The PNCR and AFC have since leveled similar accusations against the Joint Services (see other story).
Police officials said that ranks from the Brickdam Police Station visited the Georgetown Prison at around 20:00 hrs on July 3, after prison officials informed them that they had caught an inmate, later identified as Edwin Niles, with ammunition.
This newspaper was told that the police ranks were taken to an office that appeared to be that of a senior prison official.
According to the sources, several soldiers and prison officers were with Niles. The sources recalled that Niles was shirtless and that his trousers and underwear were ‘hanging’ below his buttocks.
According to the sources, Niles was leaning against a wall and showed signs of having been severely injured.
“He was in a terrible state. His buttocks and shoulders were burnt,” one police officer said. According to the source, the burns on Niles’s buttocks were so severe that the skin had peeled off.
“He was bracing a wall. He could hardly stand.

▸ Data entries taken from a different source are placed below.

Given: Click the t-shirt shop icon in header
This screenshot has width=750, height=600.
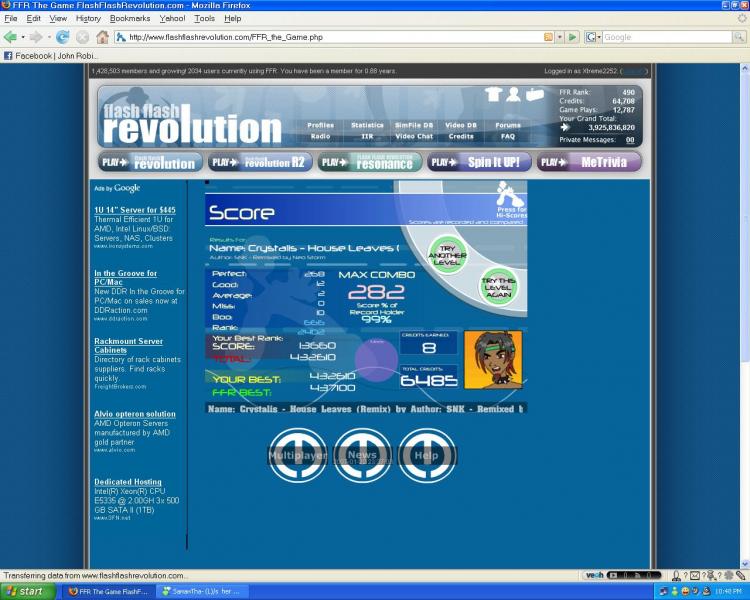Looking at the screenshot, I should [x=493, y=94].
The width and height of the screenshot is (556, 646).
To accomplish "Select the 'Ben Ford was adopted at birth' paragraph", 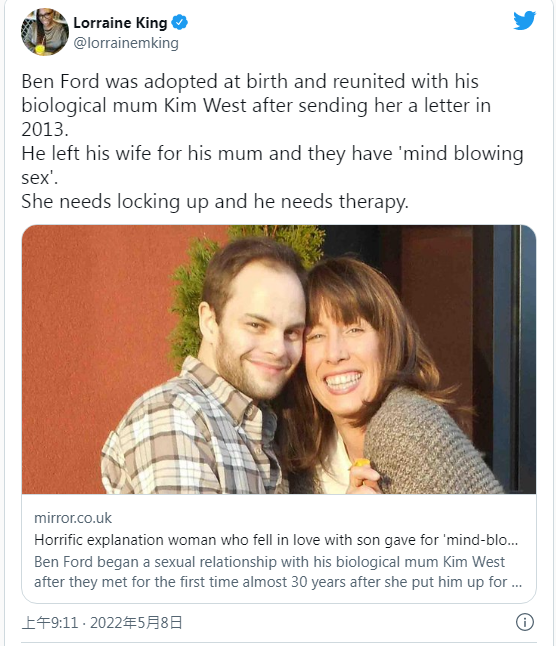I will (256, 105).
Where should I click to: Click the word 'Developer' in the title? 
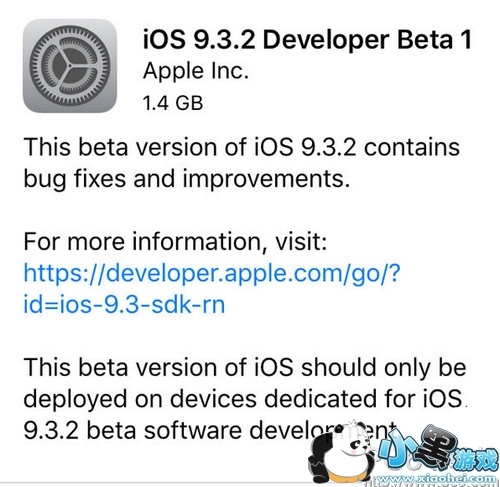pyautogui.click(x=326, y=41)
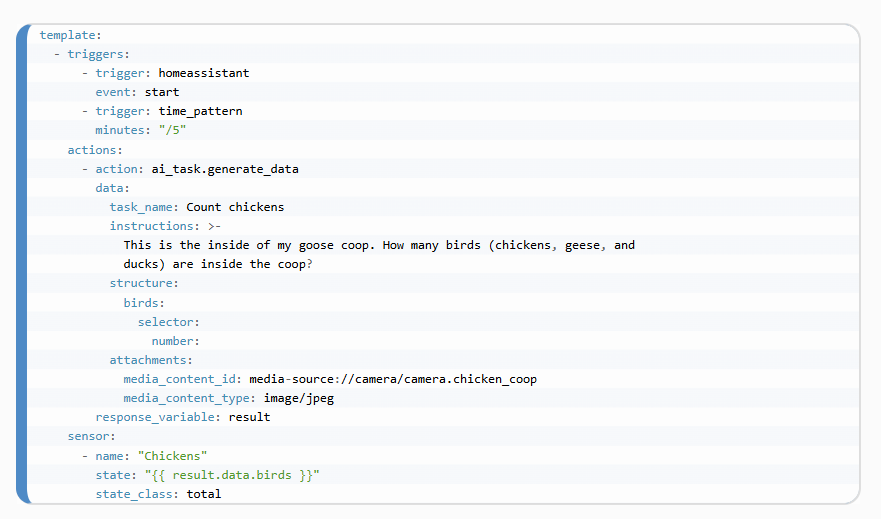Select the "ai_task.generate_data" action value
Viewport: 881px width, 519px height.
click(224, 169)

Every time he go to fall, they would push him to the wall.”
Kaieteur News understands that the police ranks were reluctant to take the injured prisoner to the Brickdam Police Station, but eventually did.
The police officers are adamant that Niles only spent about 15 minutes at the Brickdam Police Station.
During this time, they tried unsuccessfully to question the injured prisoner about the ammunition.
Instead, Niles kept asking for water and the ranks gave him water in a bottle.
Kaieteur News was told that a senior police officer recalled that the last injured prisoner who had asked for water had succumbed.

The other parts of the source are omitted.